Les jambes du chevalier étaient également protégées par ce qu’on appelait les chausses de maille ou de fer.

Le bouclier, généralement de forme oblongue, et qu’on portait suspendu au cou par une courroie, complétait ses armes défensives.

Comme armes offensives il avait la longue épée (jamais je n’ai rencontré de poignard) et la lance ou l’épieu, généralement de bois de frêne, et terminée par une forte pointe d’acier, au-dessous de laquelle s’attachait, au moyen de cinq clous (d’or dans les poëmes), un pennon de soie.

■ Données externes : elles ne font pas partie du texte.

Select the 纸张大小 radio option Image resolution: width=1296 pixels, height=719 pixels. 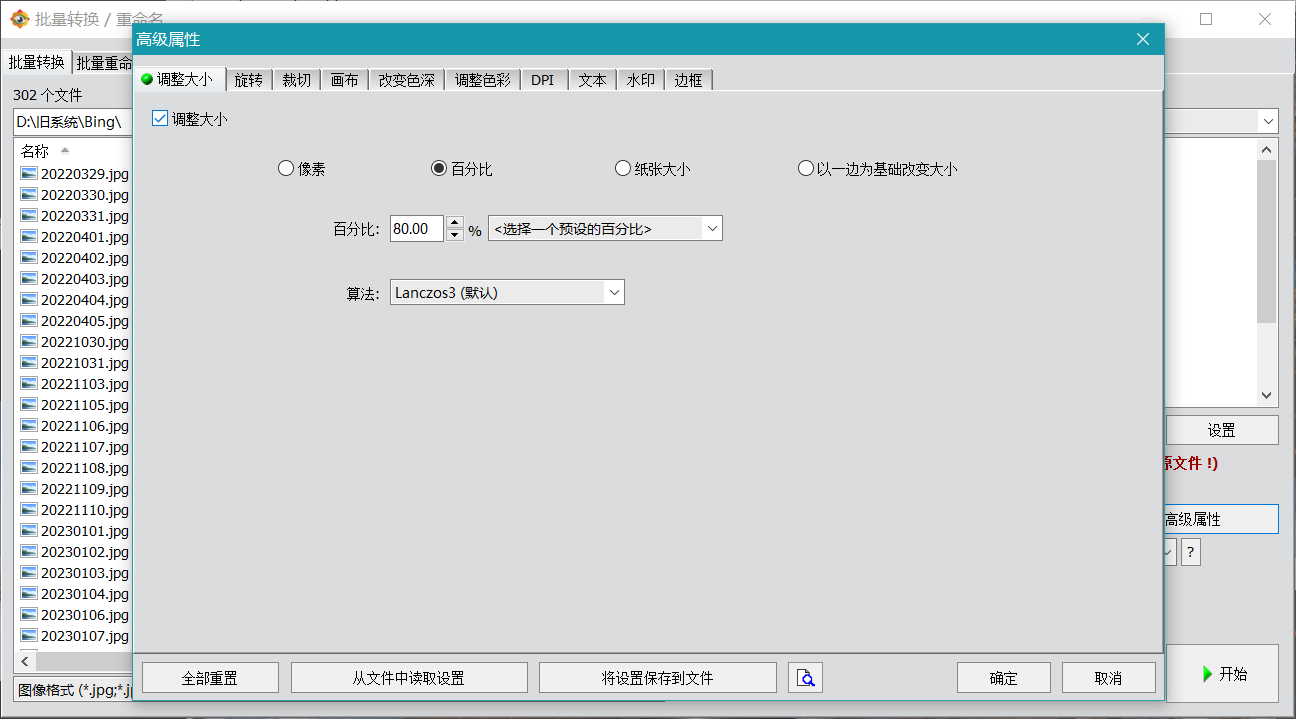click(x=623, y=169)
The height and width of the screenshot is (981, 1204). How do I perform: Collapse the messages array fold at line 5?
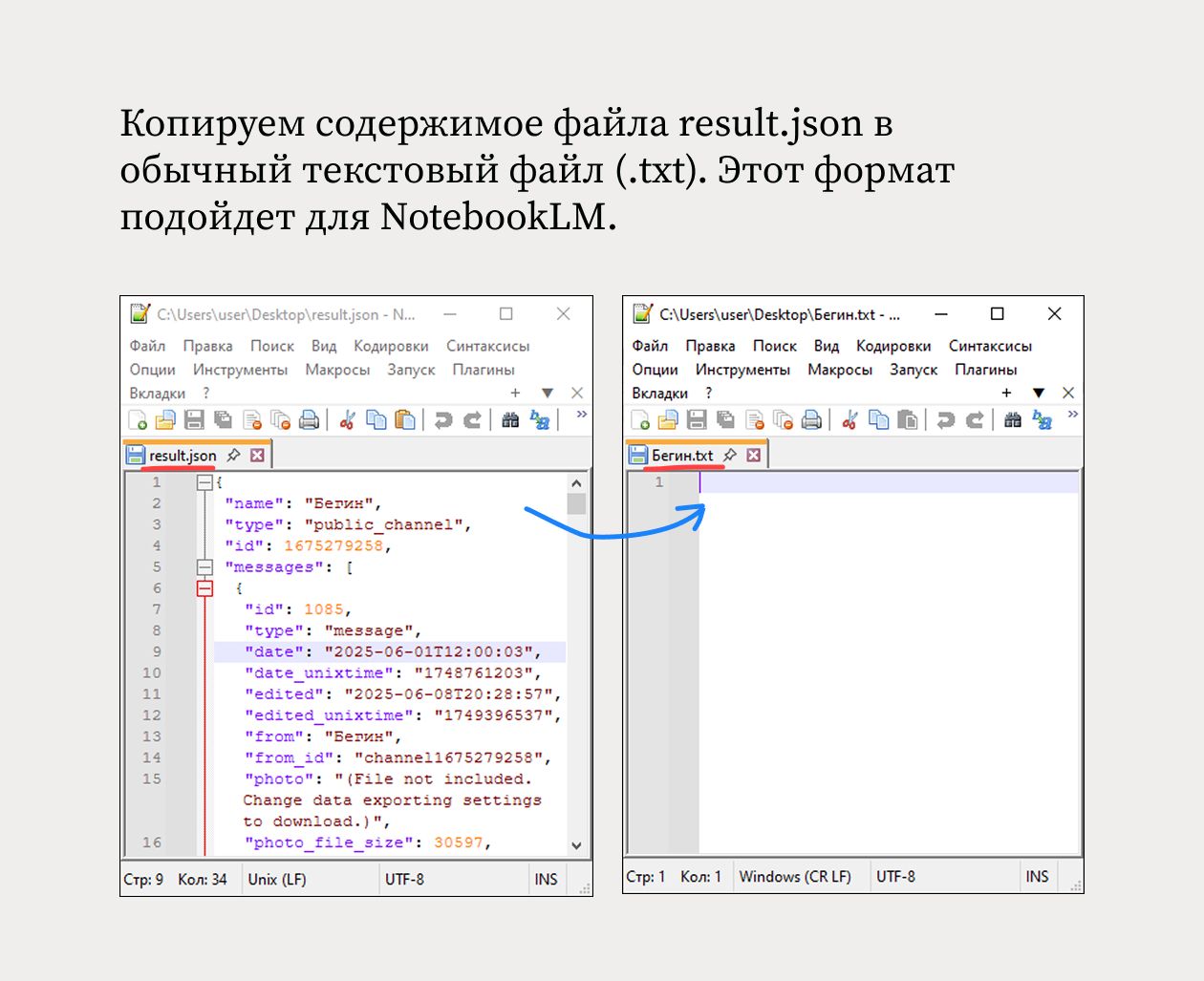point(204,566)
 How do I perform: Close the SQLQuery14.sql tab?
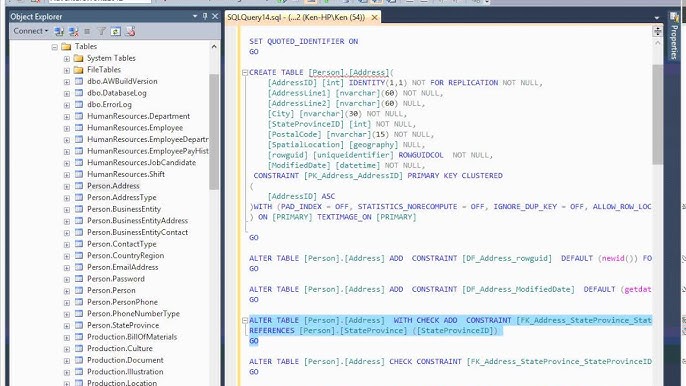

  1. Voyez l’Examen critique des chansons de geste de Guillaume d’Orange dans le 2e volume de mon édition du poëme original, pag. 161.
  2. Dans l’Examen critique cité à la note précédente.
  3. Gilbert, un des principaux personnages, n’est pas ici Gilbert de Falaise, mais Gilbert le flamenc (vs. 1480), fils de Gui duc d’Ardenne et de Vermandois (vs. 184) ; les saints qu’on invoque sont : St. Omer, St. Moriso qu’en quiert en Aminois, St. Richier, St. Hilaire. Au vs. 824 il est question des „heaumes d’Aminois."
  4. „Wilhelmus Dux… transito Rhodano, ad urbem concitus Arausicam agmina disponit et castra (quam illi Hispani cum suo Theobaldo jampridem occupaverant) ipsam facile ac brevi caesis atque fugatis eripit invasoribus, licet postea et in ea et pro ea multos et longos ab hostibus labores pertulerit, semperque praevaluerit decertando. Erepta autem urbe, placet omnibus ut sibi eam detineat, faciatque primam suae proprietatis sedem : unde et civitas illa ad tanti ducis gloriam famosissima multumque celebris magnique nominis, per totum hodieque mundum commemoratur." Acta Sanctorum, Febr. II, p. 812.
  5. Examen critique etc., pag. 44 suiv.
  6. Poésies Populaires Latines, antérieures au XIIe siècle, pag. 1 — 2.
  7. Dans sa proclamation du 16 Mars 1815, le Roi Guillaume premier, après avoir déclaré que dorénavant il prenait le titre de Roi, crut devoir ajouter :

    „Mais quelque convenables que puissent paraître ces déterminations… Nous ne Nous croyons pas moins obligés de prendre soin que le nom que, dans toutes les vicissitudes de la fortune, Nous avons toujours porté avec honneur et sous lequel Nos ancêtres ont rendu tant de services à la cause de la liberté, ne vienne à s’éteindre et à disparaître. À ces causes nous voulons et ordonnons que désormais l’héritier présomptif du Royaume des Pays-Bas prenne, porte et conserve le nom et le titre de Prince d’Orange ; et Nous les accordons par ces présentes à Notre cher Fils aîné, avec une satisfaction d’autant plus vive que Nous sommes convaincus, qu’il en saura maintenir l’antique éclat par l’accomplissement scrupuleux de ses devoirs comme Notre premier sujet et comme le souverain futur de la nouvelle Monarchie, et par son courage et par un dévouement sans bornes, toutes les fois qu’il s’agira de veiller aux droits de sa Maison et la sûreté du territoire hospitalier et paisible des Pays-Bas.”